Helen Loring taught school in Colorado from her teen years. She was appointed superintendent of schools for Gilpin County, Colorado in 1895. She was elected Colorado's state Superintendent of Public Instruction in 1898, and re-elected to two more two-year terms, serving through 1905. She was elected vice-president of the National Educational Association (NEA) in 1902. She was defeated in her run for a third re-election in 1904, by Katherine L. Craig. In 1909 she published a report, The Constitution of the Ideal School Board and the Citizen's Duty Toward it.

As an elected official, she toured nationally lecturing in favor of suffrage. "We have come to the time when we must feel that the word chivalry belongs to the past," she told audiences, "I believe you will not misunderstand me when I say that if you will give us justice, it will mean a great deal more than chivalry ever did." She served on Colorado's prison board for two terms. She was a member of the state forestry association and on the board of trustees for Denver's children's hospital. In 1920, she was a delegate to the Democratic National Convention. She was chair of the Women's Auxiliary of the Retail Clerks International Protective Association. She also spoke in favor of better compensation for teachers.
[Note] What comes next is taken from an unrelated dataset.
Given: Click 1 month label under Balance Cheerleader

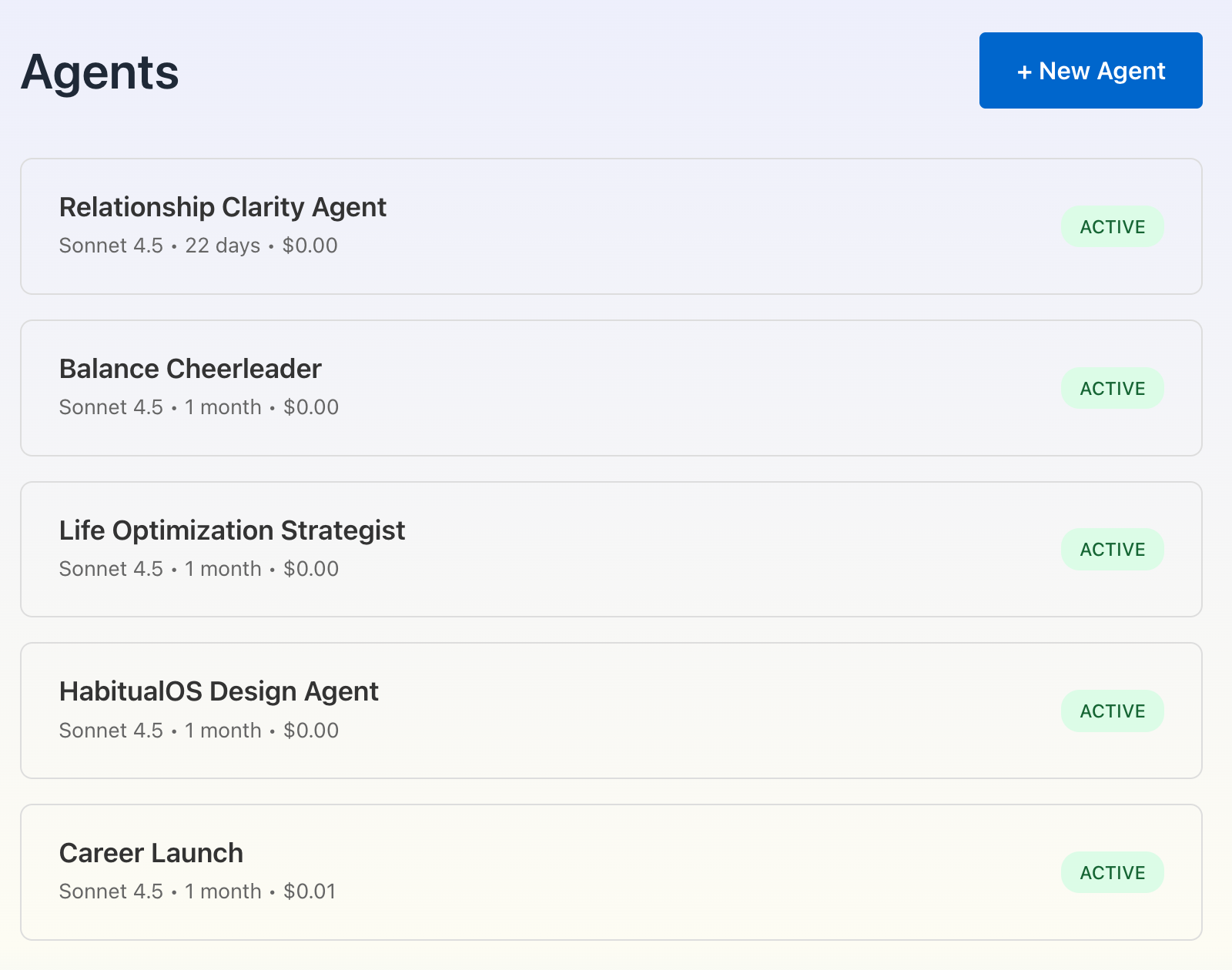Looking at the screenshot, I should point(223,407).
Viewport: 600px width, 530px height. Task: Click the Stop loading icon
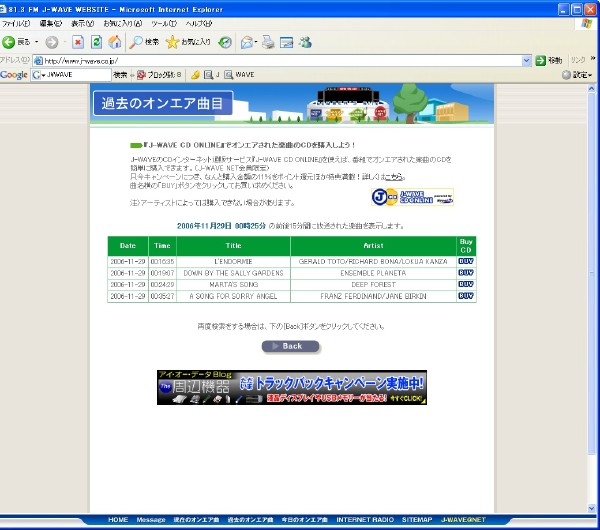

Grenfell made a report to Woodrow Wilson on the Ludlow Massacre, as vice president of the Women's Law and Order League of Colorado. Her report was more critical of the strikers and more aligned with the governor's actions than many other accounts from the event.

==Personal life==
Helen Loring married Edwin I. Grenfell, a railroad executive, in 1889. She died in 1935, aged 71 years, from injuries sustained in a fall several months earlier. Her husband wrote a biography after her death, A Brief Sketch of the Life and Works of Helen Thatcher Loring Grenfell (1939).